Saturday, 18 October 2008

What new jobs?

We have all become accustomed to poor Gordon's tractor production statistics, so much so that few listen any more. Often the only time one of the standard forms of words he uses registers in our minds is when someone else uses it. This week I have heard two senior ministers say that we have record numbers in work and that a million jobs have been created since Labour came into power in 1997. Something in the dim recesses of what I laughably call my mind suggested that Gordon has said the same thing and indeed he has, over and over again.

Then I asked myself what it means because the convention during my lifetime has been to measure the health of employment by asking what percentage are unemployed not what number are employed.
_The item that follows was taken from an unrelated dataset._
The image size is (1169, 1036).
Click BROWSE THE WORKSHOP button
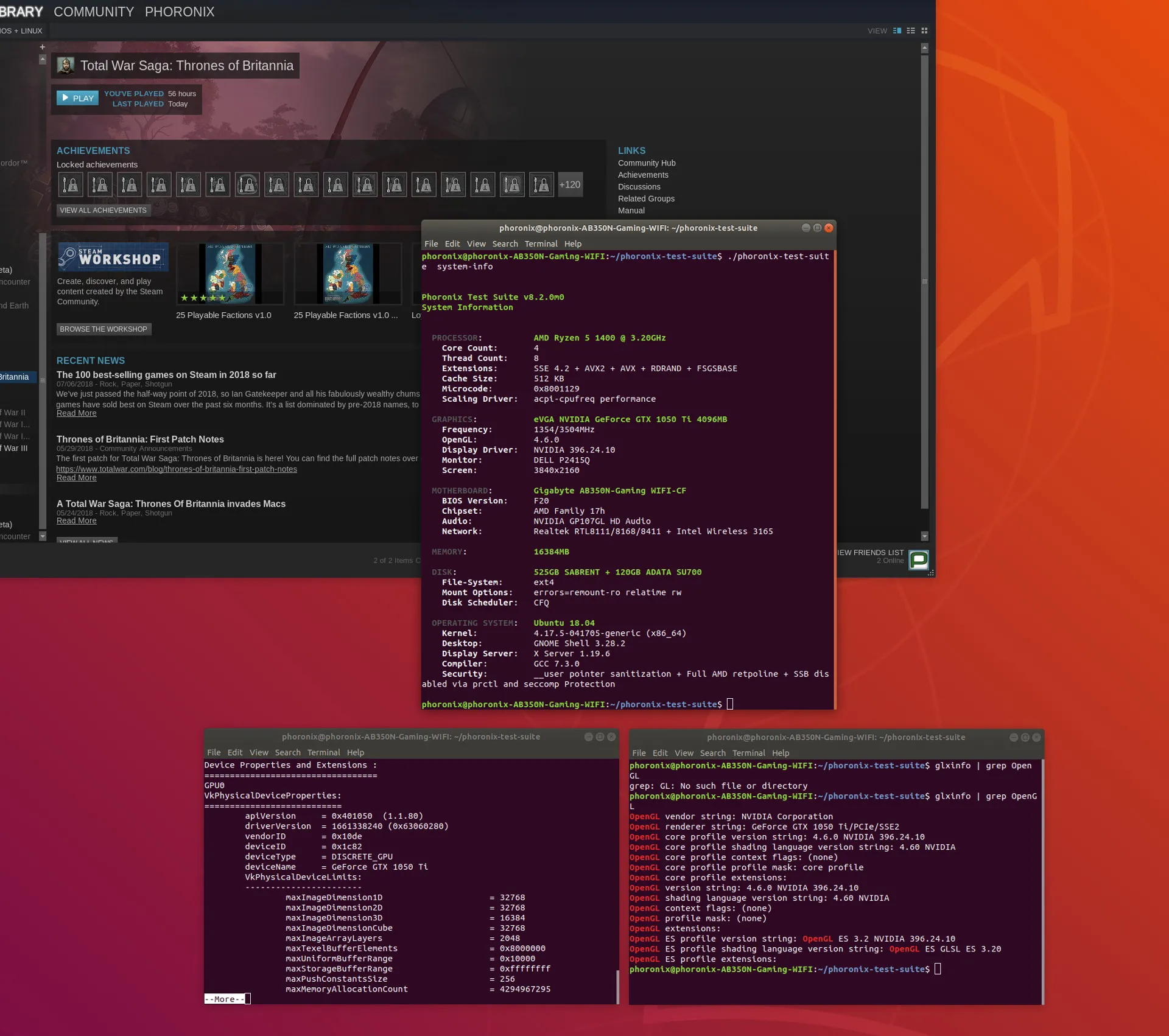(103, 329)
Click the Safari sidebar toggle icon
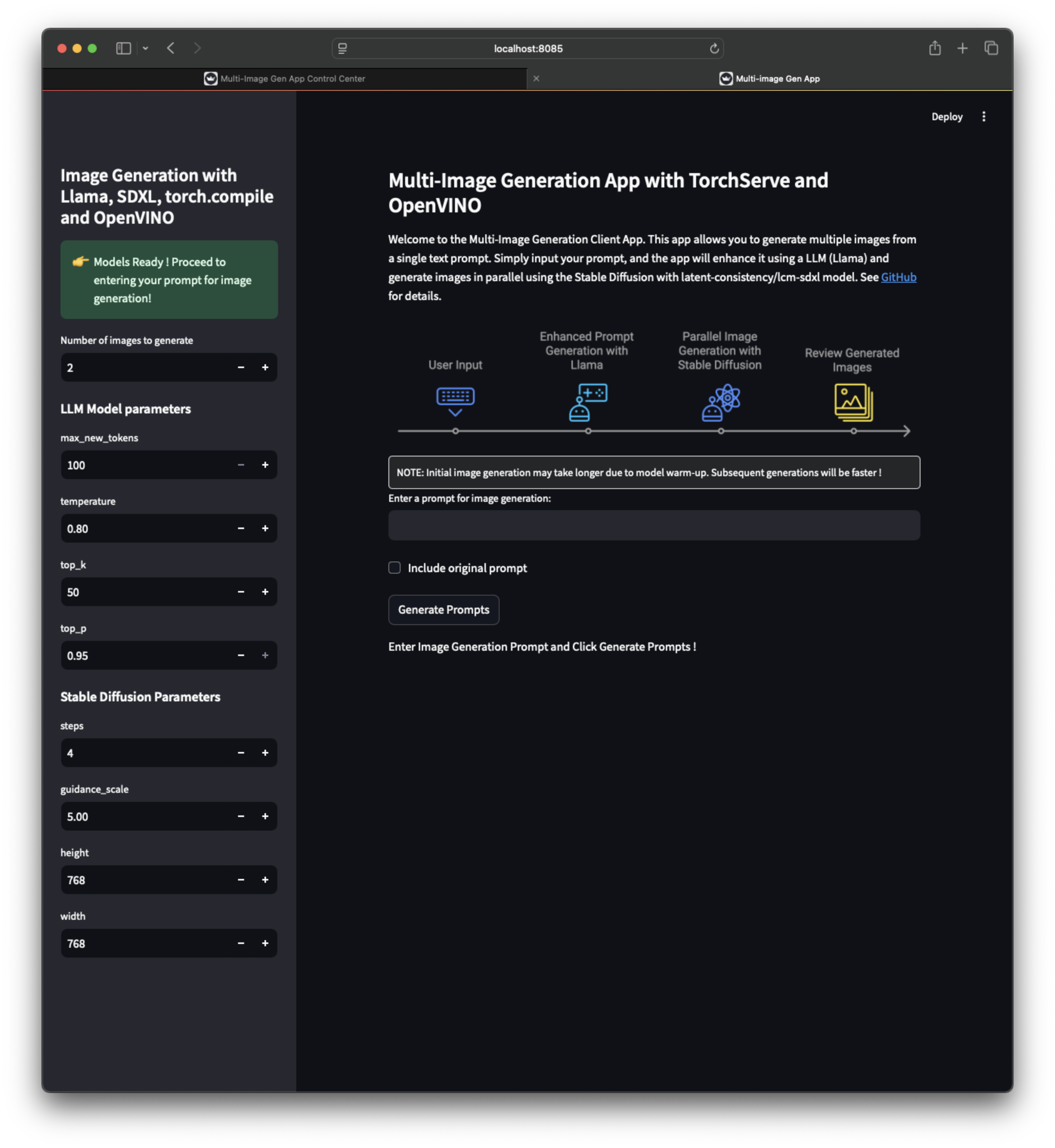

So I did a little rooting-around at the Office for National Statistics and found an interesting document, the latest Economic and Labour Market Review. This is the one which noted an increase in unemployment of 120,000 over the quarter to July 2008. Section 13C summarises employment and unemployment figures over the last two years, the latest month included is July 2008.

As we know, the unemployment figures are massaged downwards by a plethora of ruses. For example, receipt of any one of a wide variety of welfare payments leads to exclusion from the unemployment statistics, losing entitlement to certain benefits by not taking an offer of work transfers you from "unemployed" to "economically inactive", early retirement is not unemployment and part-time work counts as one job not half a job. What I find quite compelling is the overall picture. Trotting out numbers for those in employment tells us only one side of the story and we cannot draw any conclusions about the overall state of employment in the country unless the whole story appears. For so long as population is increasing the number of people employed must increase if we are to stand still. New jobs are only a net gain if they lead to a reduction in the percentage of those who want to work but cannot get a job.

Interestingly, the figures produced by the ONS show an increase of 500,000 jobs since July 2006 but no change to the percentage of the population in work, it was 60.2% in July 2006 and 60.2% in July 2008. Half a million new jobs over just two years have made no change whatsoever to the relative numbers in work.

This will not stop the Harmans and Hoons of this world parroting poor Gordon's meaningless statistics, but now I know that they are talking nonsense when previously it was just a presumption.


1 comment:

Simon Fawthrop said...

The Tories used this same jobs created argument in the 80's and Labour were having none of it and focused on ILO defined unemployment.